FDA Adverse Event Injury Summary report: N

PENTAX

MDR report key: 3932521 · Received June 13, 2014

Report

Report Number
2518897-2014-00007
Event Type
Injury
Date Received
June 13, 2014
Date of Event
April 23, 2014
Report Date
June 12, 2014
Manufacturer
NOVA CORPORATION
Product Code
EOQ
PMA / PMN Number
K131028
Removal / Correction Number
NA
Adverse Event
Yes
Report Source
Distributor report
Reporter Occupation
NOT APPLICABLE

Narratives

Additional Manufacturer Narrative · 1

THE DEVICE HAS BEEN SENT TO PENTAX (B)(4) FOR INVESTIGATION. FIRST RESULTS REVEAL THIS IS A USER ERROR AS THE VALLEYLAB FORCE FX IS NOT APPROVED FOR USE IN BRONCHOSCOPY. FURTHER MORE, THE IFU OF KARL STORZ CLAIMS HF POWER MUST NOT BE USED IN VICINITY OF METAL PARTS OF INSIDE OF AN ENDOSCOPE.

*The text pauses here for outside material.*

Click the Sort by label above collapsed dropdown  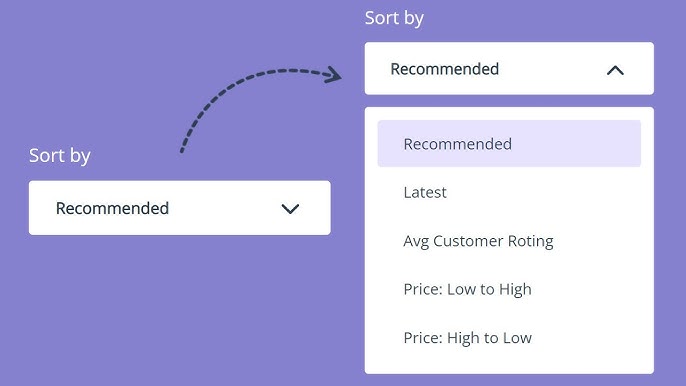click(60, 156)
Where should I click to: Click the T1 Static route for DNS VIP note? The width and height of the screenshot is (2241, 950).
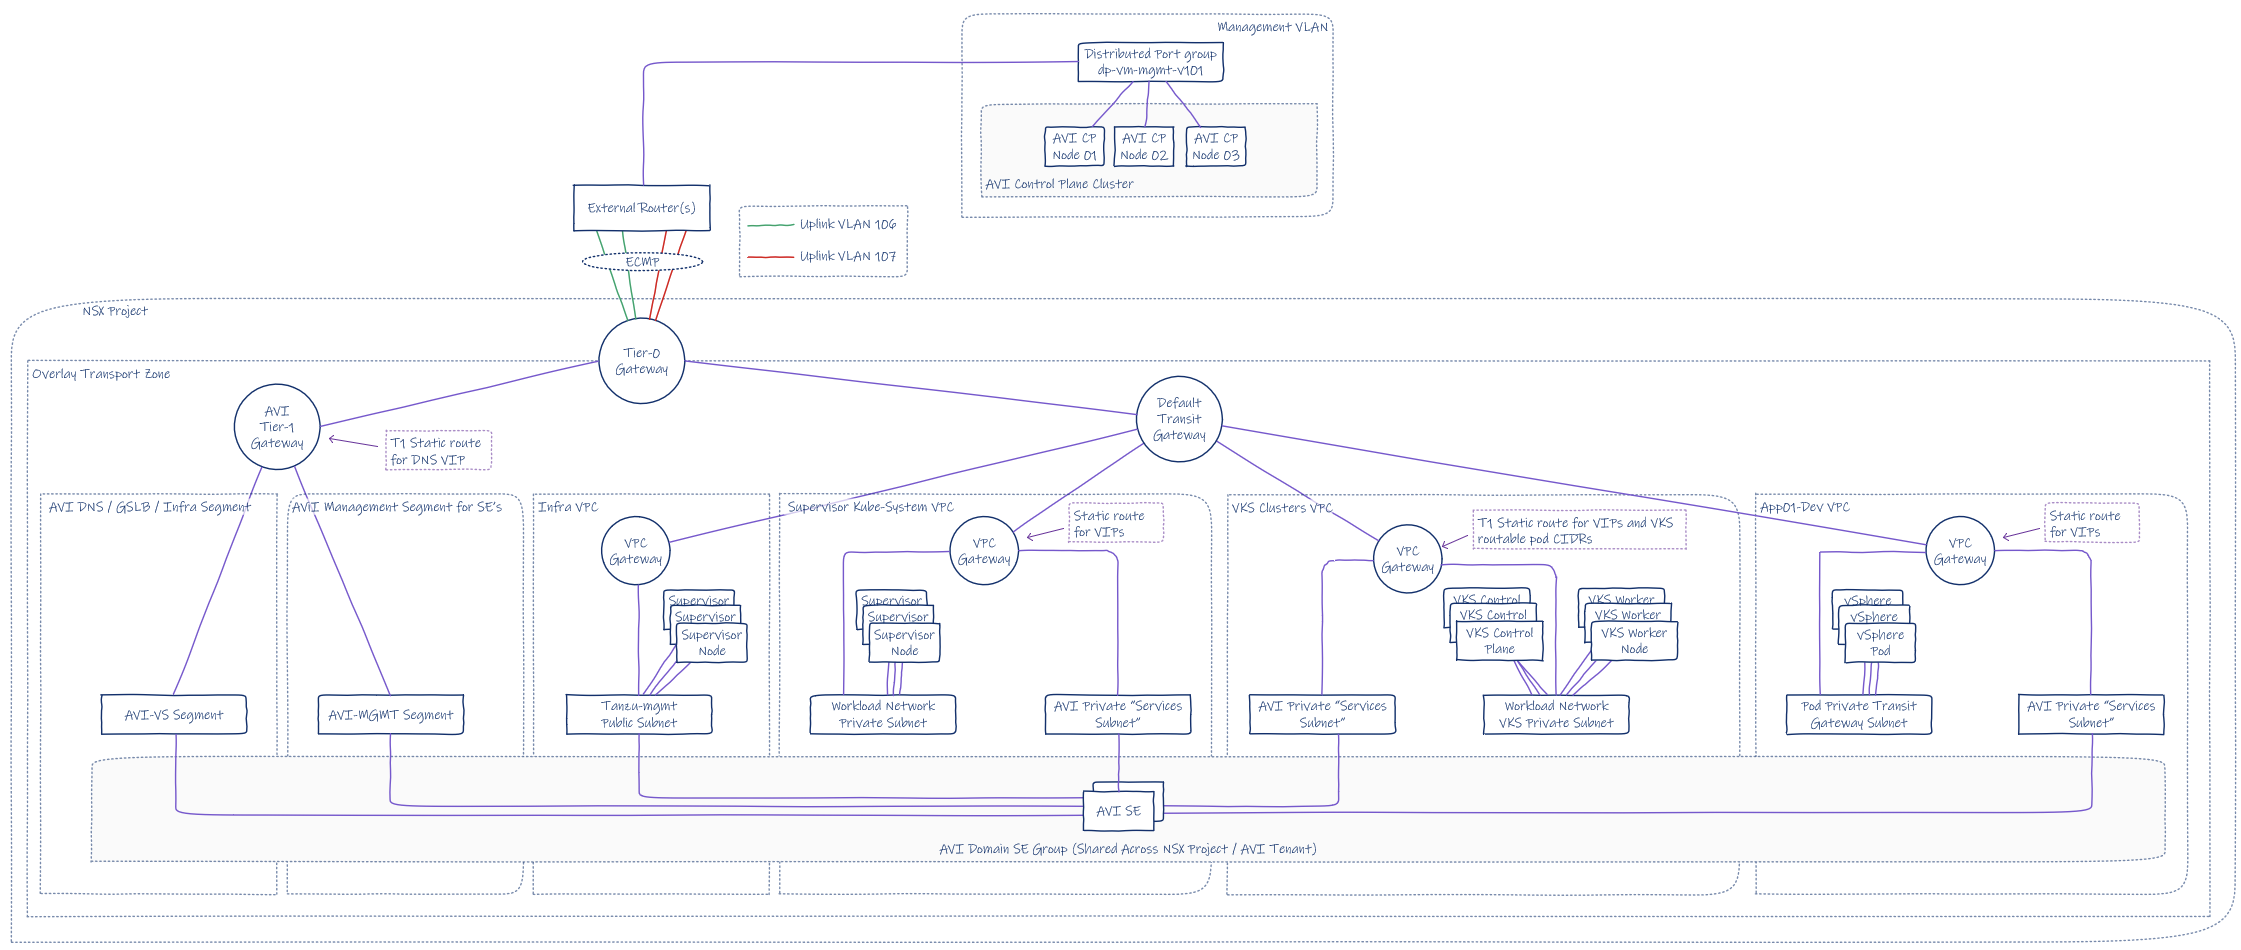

Description of Event or Problem · 1

ON (B)(6) 2014, A PENTAX FLEXIBLE BRONCHOSCOPE HAD BEEN IN USE FOR A WHILE WHEN THE END BURST INTO FLAMES. THE VALLEYLAB FORCE FX 8 DIATHERMY (S/N (B)(4)) HAD BEEN SET TO 10 WATTS, DELIVERING THE ENERGY DOWN A KARL STORZ CABLE 11770T LOT YZ. IT HAD BEEN NOTED THAT OCCASIONALLY, THERE WAS NO EVIDENCE OF RF POWER LEAVING THE PROBE TIP. THE PATIENT WAS UNDER JET VENTILATION HIGH CONCENTRATION OXYGEN WHILE ATTEMPTS WERE MADE TO USE DIATHERMY TO CAUTERIZE A METAL STENT. INTERNAL BURN MARKS WERE NOTED TO THE PATIENT'S LUNGS. AS A PRECAUTIONARY STEP, THE PATIENT WAS ADMITTED TO HDU FOR OBSERVATION. THE PATIENT WAS ELECTIVELY ANESTHETIZED AGAIN THE FOLLOWING DAY, BUT WAS DISCHARGED ON (B)(6) 2014 IN GOOD CONDITION. THIS HAS BEEN REPORTED BY THE USER TO (B)(6). PENTAX MEDICAL USA WAS MADE AWARE OF THE EVENT ON (B)(6) 2014.

Devices

Seq Brand Generic Product Code Manufacturer Model Lot UDI-DI
349107 PENTAX UPPER GI VIDEO BRONCHOSCOPE EOQ NOVA CORPORATION EB-1570K NA

Patients

Seq Age Sex Outcome Treatment
1 UNK Hospitalization| O KARL STORZ CABLE: 11770T LOT YZ| VALLEYLAB FORCE FX 8 DIATHERMY: SN (B)(4)